Girls know how to make Lego robots.
Just ask the girls from the Blazing Brains Lego robot team out of Hudson, a team that will go to the state championship next month.
On Sunday, the girls were among 300 middle school students from Northeast Ohio taking part in the FIRST LEGO League district tournament at the University of Akron.
“The team morale is pretty up based on how we did,” Blazing Brains team member Brittany Lin, a 13-year-old Hudson Middle School student, said after her team finished one round in the tournament Sunday.
About 30 teams participated in events over the weekend.
The teams came with Lego robots they constructed last year and were given tasks to program into the robot during the competition, such as knocking over a Lego element or pushing an obstacle aside.
“The robot interacts with the environment,” said Kathy Levine, Ohio director of the FIRST LEGO League.
One competition Sunday began as an announcer yelled over a PA system: “Three, two, one, Lego!”
Teams were graded over the two-day tournament on their robot design, a research project on food safety, core values like teamwork and “gracious professionalism and teamwork,” and how their robot performed, Levine said.

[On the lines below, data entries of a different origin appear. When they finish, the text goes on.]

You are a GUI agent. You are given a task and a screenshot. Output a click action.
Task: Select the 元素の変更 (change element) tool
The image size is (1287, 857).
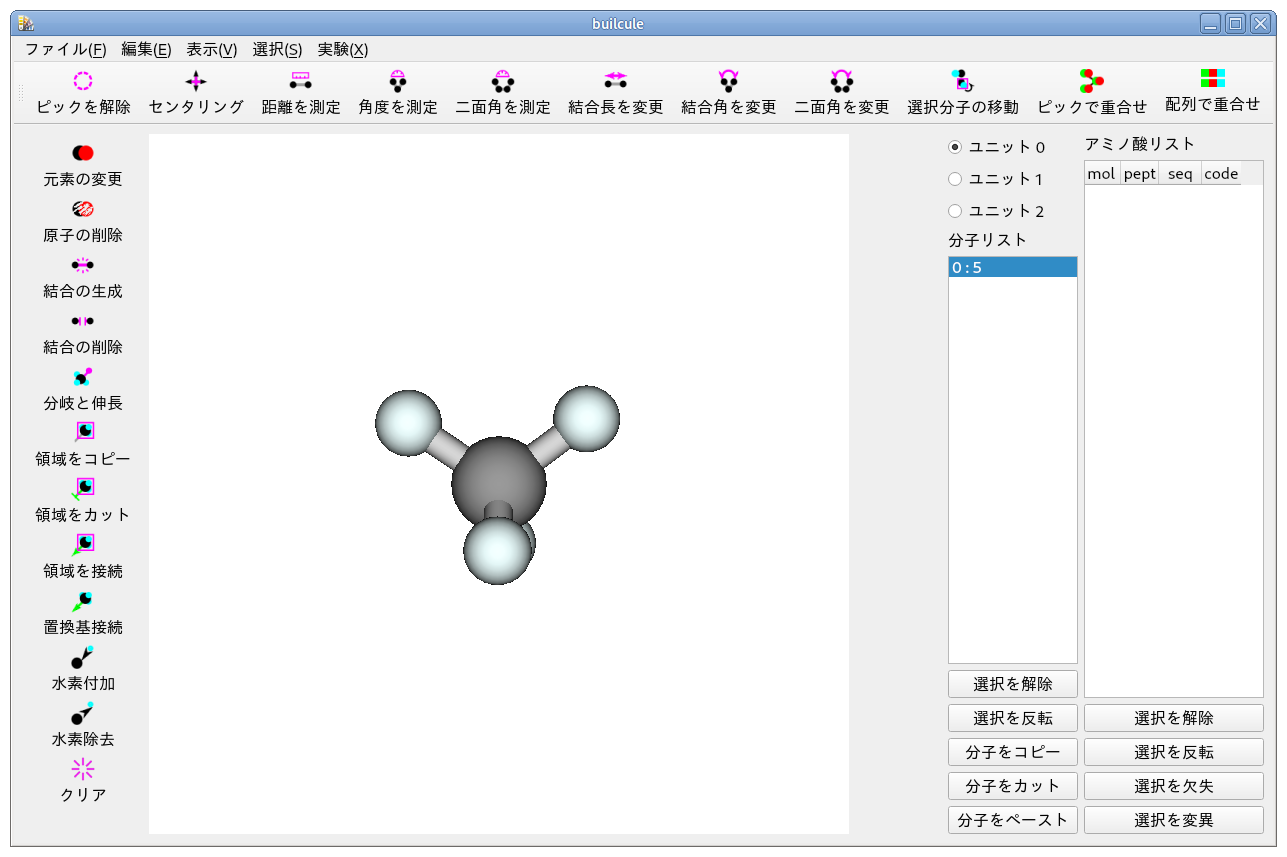[82, 165]
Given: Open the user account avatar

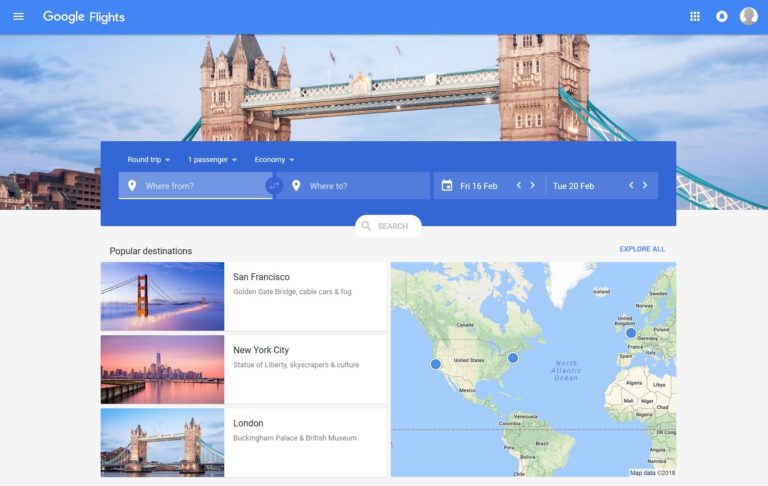Looking at the screenshot, I should pos(748,16).
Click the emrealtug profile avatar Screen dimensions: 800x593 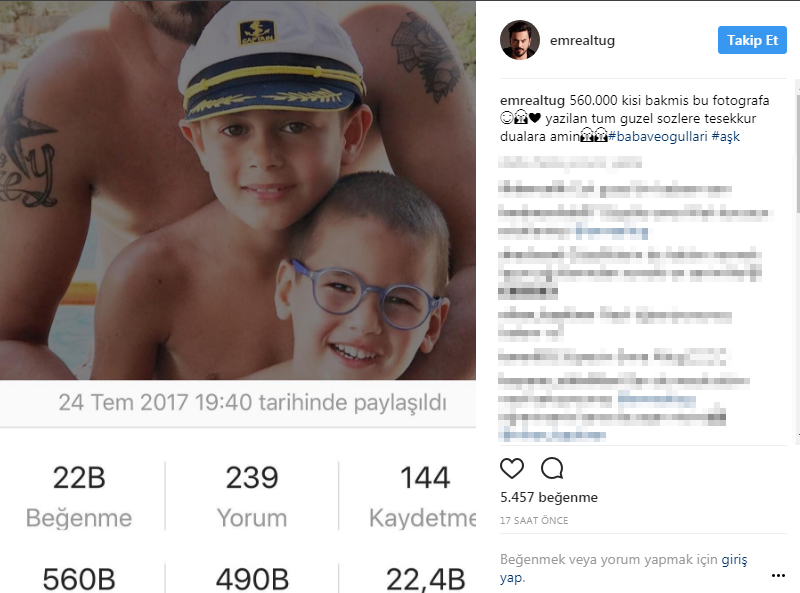[520, 40]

Levine said the hope is that more young people will be encouraged “to pursue math and science so we can have more engineers and scientists.”
Dr. Donald Visco, associate dean of undergraduate studies in the College of Engineering at UA, said the university’s participation in the Lego robot tournament is “an investment in the future, not just for UA or the region but for the country.”
“There is a need for engineers in the United States and this is an opportunity to try to help with that,” Visco said.
Twinsburg Dodge School sixth-grader Kshama Girish, 11, a member of the Blue Dolphins team, said she likes the emphasis on working together and good sportsmanship.
“I like how kids show gracious professionalism,” she said.
Elena Falcione, 12, of Hudson, a student at the Ohio Virtual Academy and another member of Blazing Brains, said she likes the challenge of getting the robot to work just right.
“You have to make sure what you are doing is worth it,” said Elena, who is considering an engineering career.
The eight teams that will go to the Ohio State Championship Feb. 4 and 5 in Dayton are
BreadOMatic 5000 from Hudson STEM Alliance; Lordstown Bot Kickers from Lordstown High School; LCCS Lightningbots from Lake Center Christian School;
RoboMinds from HAS Denison Middle School; Blazing Brains from Hudson STEM Alliance; HB Blazerbots from Hathaway Brown School; Monster Maniax from Solon Engineers Club; and LCCS Thunderbots from Lake Center Christian School.
The LCCS Thunderbots and Monster Maniax won the Champions Award.